To be done: From the records below, copy each line that contains the word "image".

(Records from a data source)
--

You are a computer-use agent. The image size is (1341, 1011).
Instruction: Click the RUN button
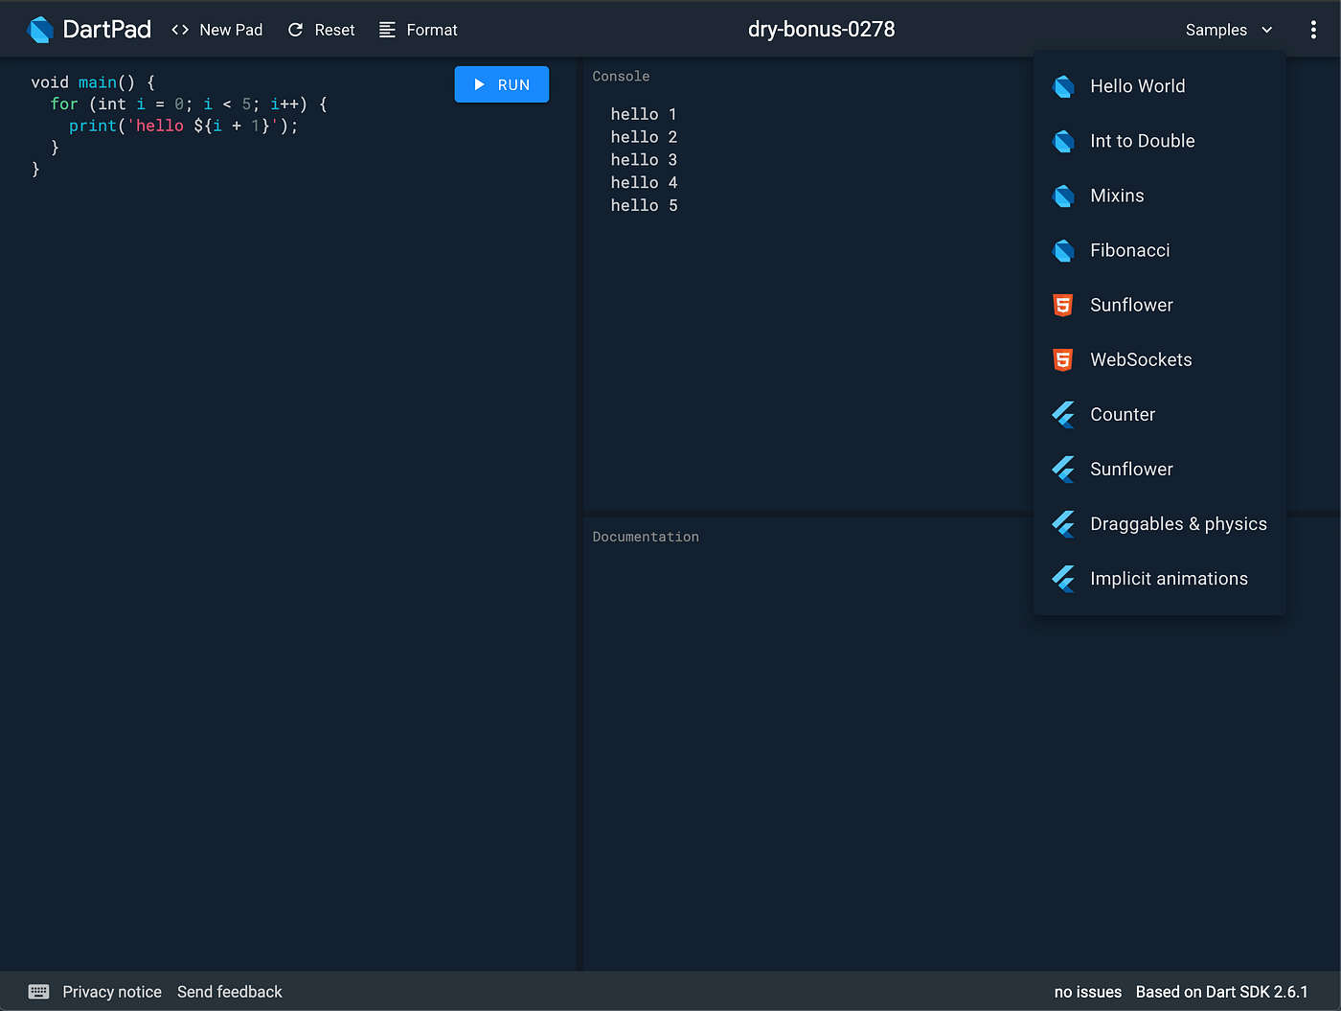point(501,84)
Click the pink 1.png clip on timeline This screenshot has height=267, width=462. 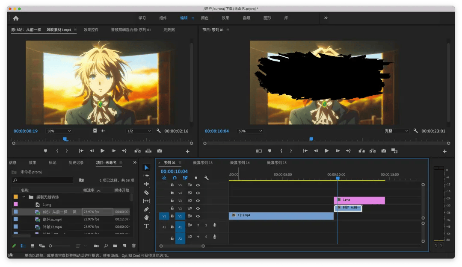tap(359, 200)
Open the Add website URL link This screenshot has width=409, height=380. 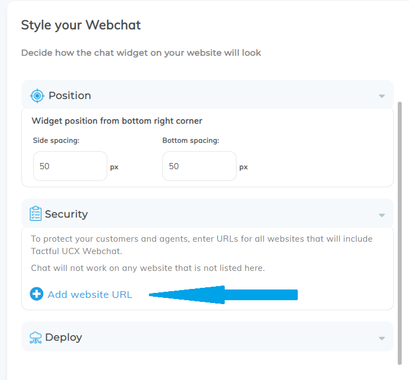(90, 295)
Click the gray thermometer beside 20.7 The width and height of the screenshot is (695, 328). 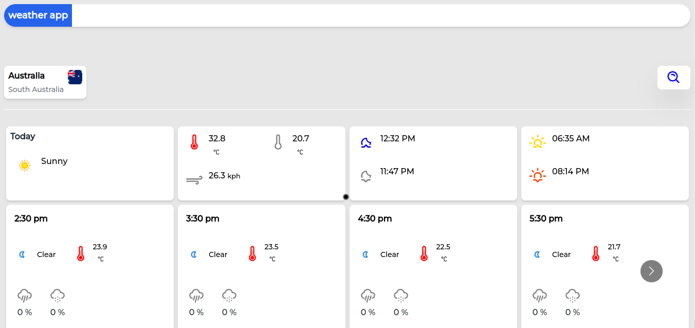click(278, 142)
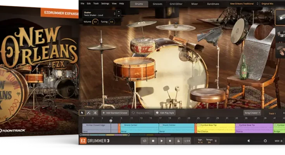Select the scissors cut tool
The image size is (285, 155).
click(95, 113)
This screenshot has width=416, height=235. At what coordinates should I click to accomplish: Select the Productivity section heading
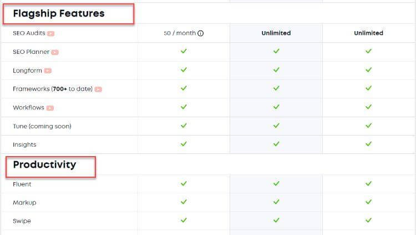pos(44,164)
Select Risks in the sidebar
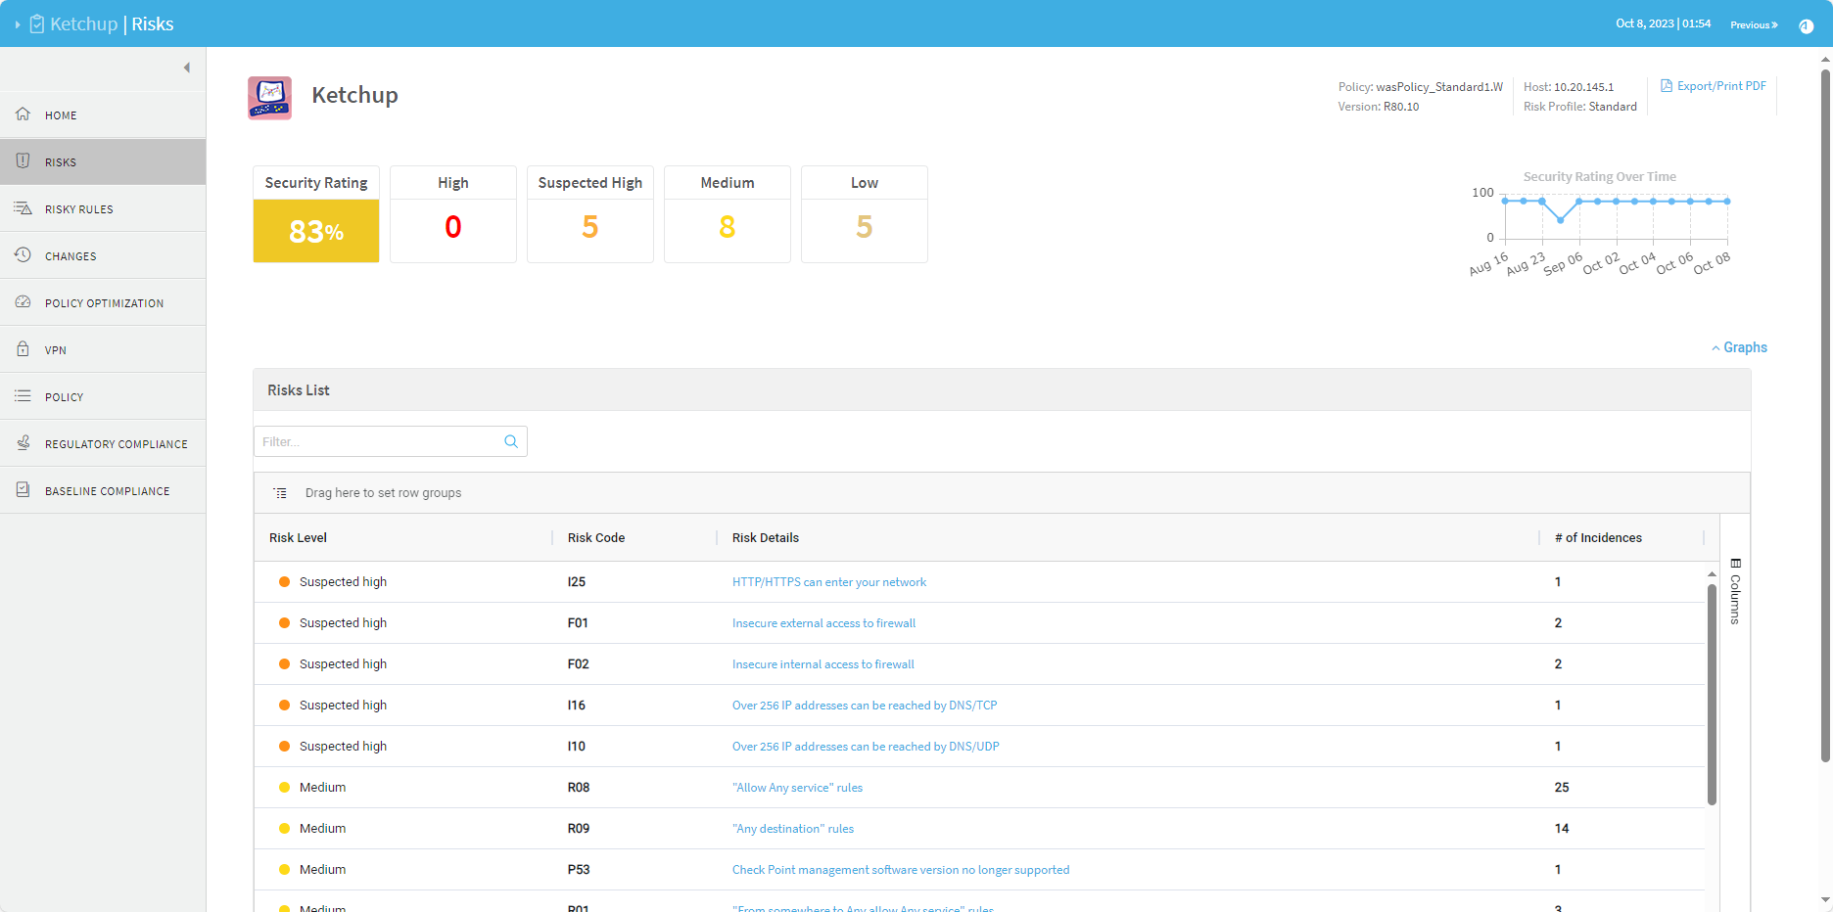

--

Answer to the problem:
You are a computer-use agent. The image size is (1341, 1011).
The image size is (285, 155).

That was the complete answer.